READING TEXT:
:::::
Yep if I catch him I firmly say no and take him outside and tell him this is where you go potty. I have trained two other dogs in just 2 weeks. I am just wondering if a smaller dog takes longer, and if consistancy will still pay off for me. Or is there a chance that he will never train?


----------



## jmm (Nov 23, 2004)

> Yep if I catch him I firmly say no and take him outside and tell him this is where you go potty. I have trained two other dogs in just 2 weeks. I am just wondering if a smaller dog takes longer, and if consistancy will still pay off for me. Or is there a chance that he will never train?[/B]


I have had little dogs train very quickly. Does that mean I gave them 100% freedom then? Heck no. We stuck strongly to our schedule for 3 weeks and then slowly added freedom. Small dogs are very intelligent. I think we tend to let them get away with more. If you had a Great Dane, that dog wouldn't have touched the carpet until it was trained. 

I have trained older shelter dogs including intact male markers. It can be done. It takes time and consistency. There are some dogs I would never give 100% freedom to unsupervised.


----------



## Joey's Mom2 (Aug 24, 2004)

Everyone gave really good advice about potty training and so I won't repeat as to avoid being redundant. But I will just give you THIS piece of advice: HANG. IN. THERE. I K-N-O-W that it is ABSOLUTELY the most frustrating thing. Fendi is actually my first dog ever in my entire life, and it just so happens that this is the breed that is soooooooooooo difficult to potty train (I know not all Maltese are, but in my case YES--she was extremely difficult!!). 

From reading what you're saying, you're doing everything right. Which is why it frustrates you even more when your pup makes an accident. I know, I've been there. MANY MANY MANY times, I've been there. I did everything according to the book. In fact, she would only get treated FOR potty-ing in the correct place because I really needed to make her understand (she would get chews and bones and things like that, but as for treats, only for potty-ing). I would correct her if she's going in the wrong place. I have had her since she was 12 weeks, and have given her a strict feeding schedule. I make her go potty according to schedule. She's now a year and four months old, and let's just say although she may likely will behave, I still will not trust her roaming around on her own if it's more than two or three hours. Not that she absolutely WILL make an accident, but I just don't trust her enough. 

Only now is she starting to finally understand where to go. It's been over a YEAR. Of course, we moved when she was about 7 months. We used to have a yard before and now we don't, so she goes inside on a puppy pad now, so that may have had some influences on her being so confused...but she was still very difficult to housebreak. Even at 7 months, she was nowhere near "housebroken." Hang in there, though. The day will come.
:::::
WORK TO COMPLETE:
1. For each statement, say whether it agrees with the potty-training thread, answering yes or no and quoting the exact words that decide it: (a) Fendi has been with her owner since she was 12 weeks old. (b) jmm claims that small dogs are not very intelligent. (c) Fendi currently goes potty in a yard.
2. Write a continuation of the potty-training thread, starting after its final sentence.
The records after the potty-training thread aren't needed.

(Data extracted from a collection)
:::::
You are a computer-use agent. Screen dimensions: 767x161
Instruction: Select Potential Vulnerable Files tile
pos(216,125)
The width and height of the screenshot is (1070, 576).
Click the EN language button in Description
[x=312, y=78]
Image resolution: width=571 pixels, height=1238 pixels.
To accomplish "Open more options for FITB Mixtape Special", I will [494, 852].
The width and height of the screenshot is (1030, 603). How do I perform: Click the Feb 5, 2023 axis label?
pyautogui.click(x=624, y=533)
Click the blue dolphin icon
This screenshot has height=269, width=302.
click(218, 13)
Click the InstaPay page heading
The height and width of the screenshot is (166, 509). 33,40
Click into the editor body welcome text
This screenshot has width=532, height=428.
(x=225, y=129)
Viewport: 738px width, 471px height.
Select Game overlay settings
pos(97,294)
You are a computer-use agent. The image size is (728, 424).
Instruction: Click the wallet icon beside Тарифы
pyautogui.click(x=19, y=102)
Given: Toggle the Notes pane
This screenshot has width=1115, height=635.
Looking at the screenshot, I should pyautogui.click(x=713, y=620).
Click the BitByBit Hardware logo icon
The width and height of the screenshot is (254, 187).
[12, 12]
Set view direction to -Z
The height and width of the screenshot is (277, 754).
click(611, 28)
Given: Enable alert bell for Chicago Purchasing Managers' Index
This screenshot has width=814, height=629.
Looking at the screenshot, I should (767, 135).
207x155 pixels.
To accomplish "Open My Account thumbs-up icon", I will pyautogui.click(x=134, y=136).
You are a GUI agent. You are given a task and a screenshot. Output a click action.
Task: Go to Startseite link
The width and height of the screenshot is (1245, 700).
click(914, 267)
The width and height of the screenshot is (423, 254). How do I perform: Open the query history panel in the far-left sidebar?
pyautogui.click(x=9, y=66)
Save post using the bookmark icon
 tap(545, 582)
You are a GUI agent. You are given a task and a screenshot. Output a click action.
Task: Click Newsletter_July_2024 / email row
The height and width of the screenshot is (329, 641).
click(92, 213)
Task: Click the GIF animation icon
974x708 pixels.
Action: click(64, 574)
:::::
SOLVED TASKS:
1.
(a) Yes: "I have had her since she was 12 weeks"
(b) No: "Small dogs are very intelligent."
(c) No: "We used to have a yard before and now we don't, so she goes inside on a puppy pad now"

2.
I guess if they were easily trained, they'd be too good to be true huh? LOL.


----------



## camfan (Oct 30, 2006)

> and it just so happens that this is the breed that is soooooooooooo difficult to potty train[/B]


I just have to ask...why is it that everything I have read says the opposite of that? I've read that maltese are highly intelligent and easily trainable. If anything, they are so smart that they can actually be manipulative, which I suppose could be a training problem...

Both Camden (RIP) and Ollie were super receptive to training. Was it hard work? I don't know that I'd say "hard" yeah, probably, but it was more like consistancy. If one finds consistancy to be "hard work" then I guess it is hard work!

I look at it like training a skin kid to potty sort of (I've trained two  ). There's ups and downs and every kid is different, but they all eventually get trained--you just have to keep positive and remember that the final outcome will eventually happen...


----------



## Ladysmom (Oct 19, 2004)

Just a though.....

Is he neutered? Is he "marking", lifting his leg and peeing on vertical surfaces like furniture, etc? That's a different issue than housebreaking.


----------



## my ragamuffin (Apr 16, 2007)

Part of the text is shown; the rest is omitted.